__Data listing__.

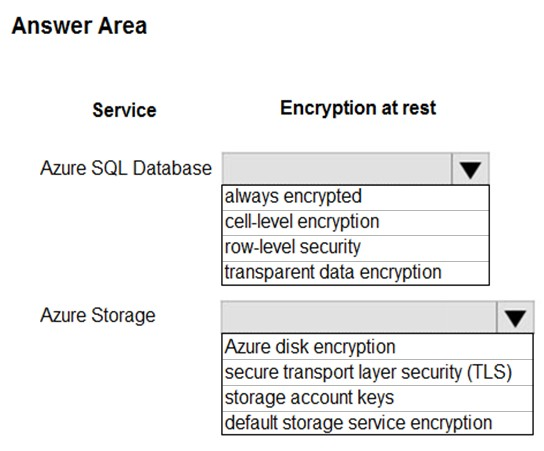This screenshot has height=451, width=544.
Task: Collapse the Azure Storage options list
Action: (x=515, y=317)
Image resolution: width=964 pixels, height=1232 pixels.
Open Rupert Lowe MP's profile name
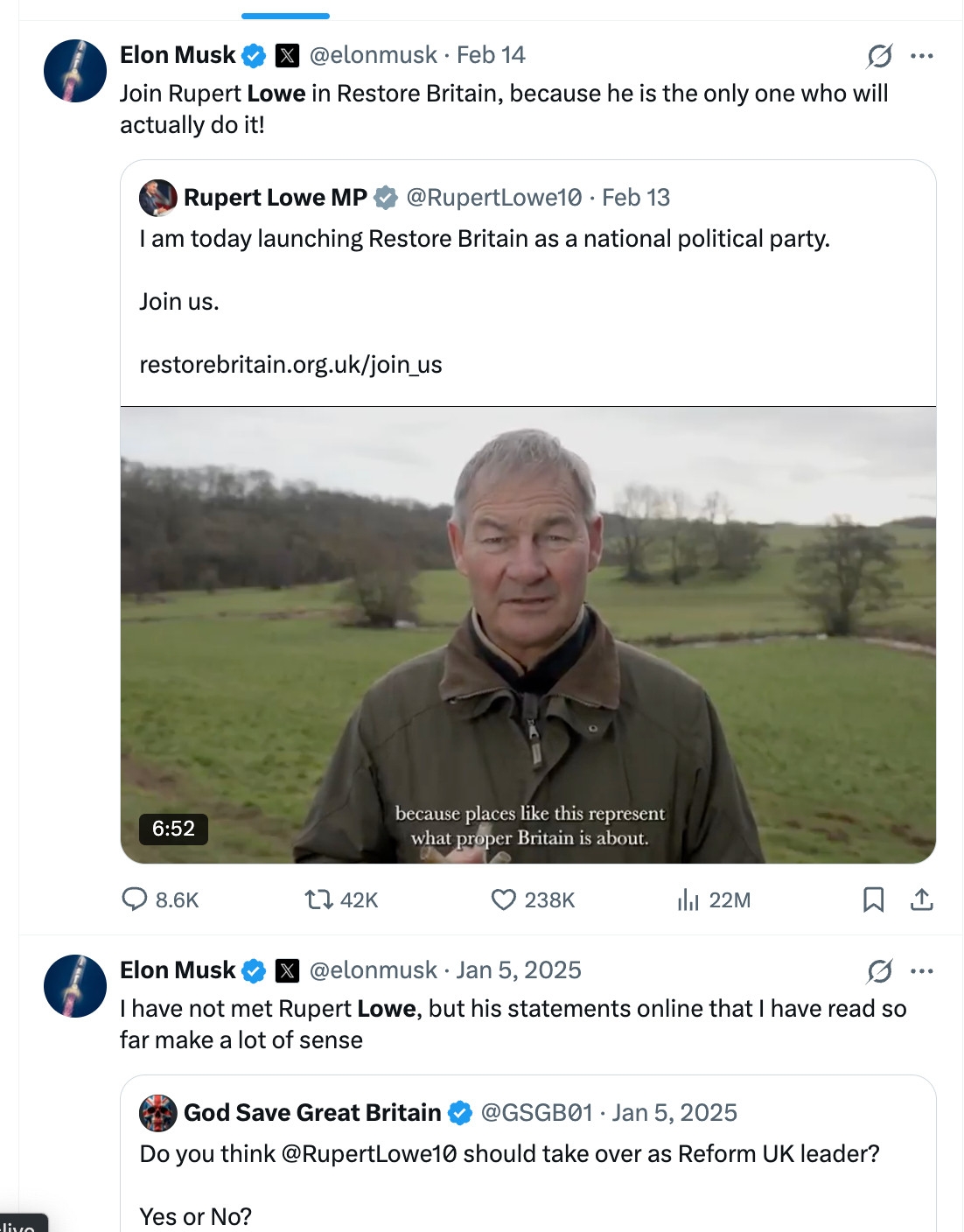click(x=275, y=198)
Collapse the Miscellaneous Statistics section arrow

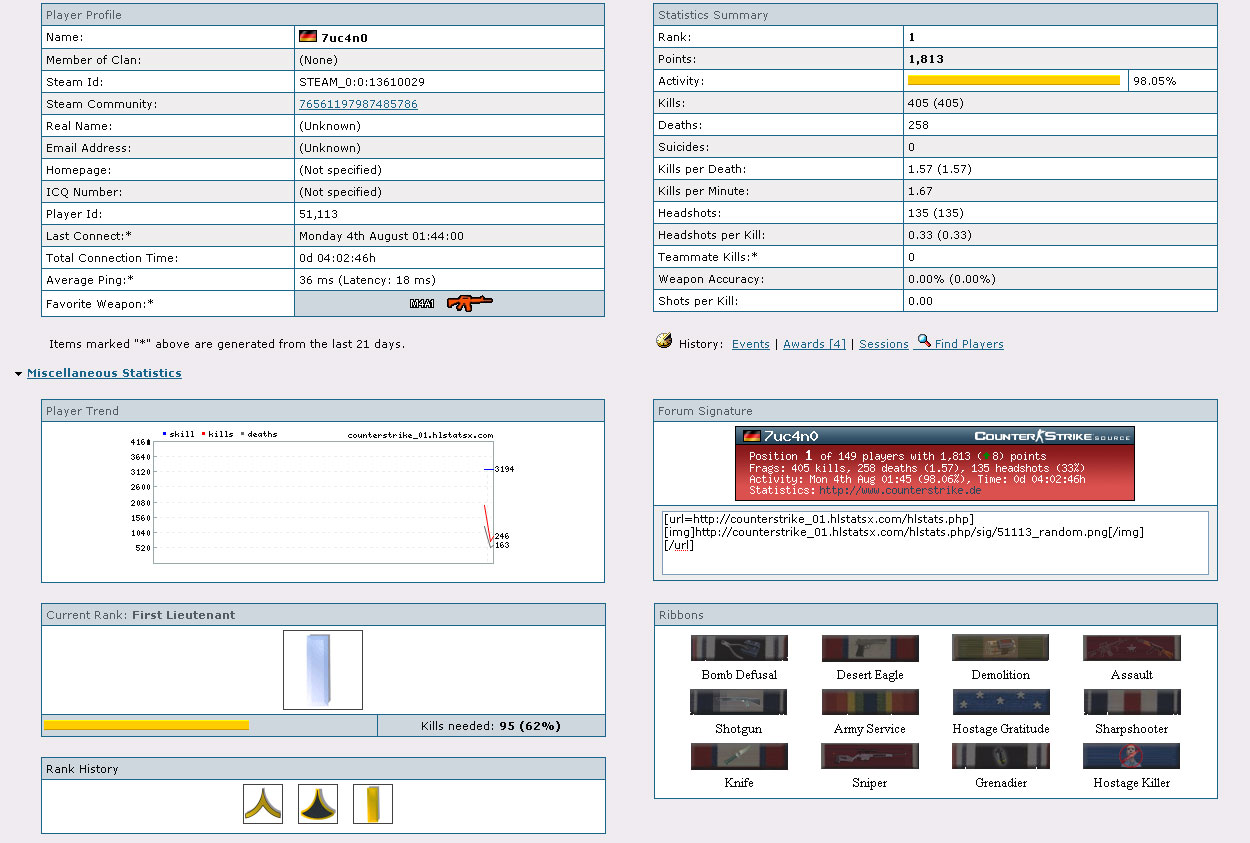(x=19, y=374)
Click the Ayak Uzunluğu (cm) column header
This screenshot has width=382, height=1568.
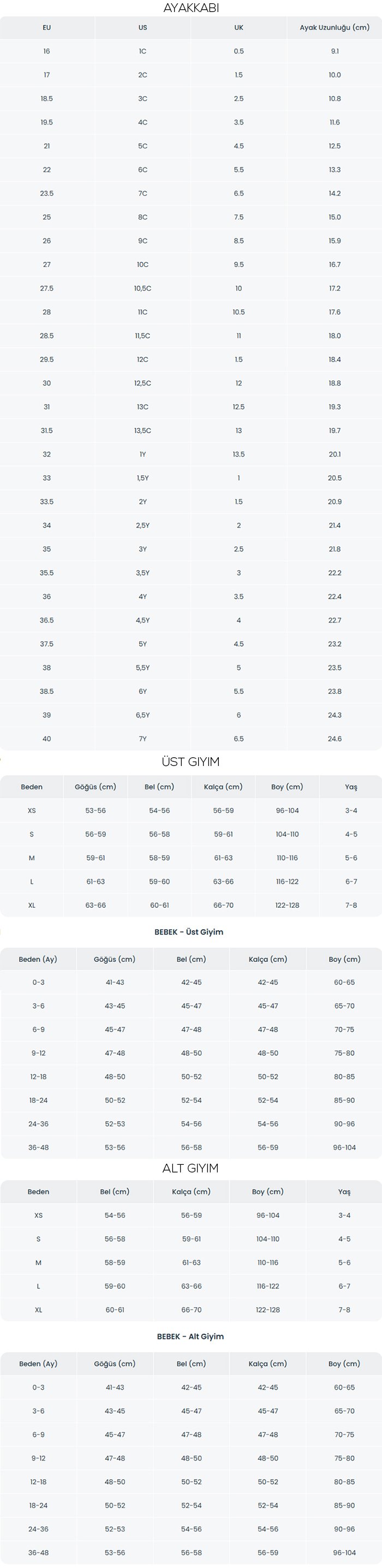(335, 27)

__What you will do__. Beginning with the line that contains "Click the Ayak Uzunluğu (cm) column header", repeat every remaining line of the data exactly, the last line included, and omit pictures.

__Result for this task__.
Click the Ayak Uzunluğu (cm) column header
This screenshot has width=382, height=1568.
(335, 27)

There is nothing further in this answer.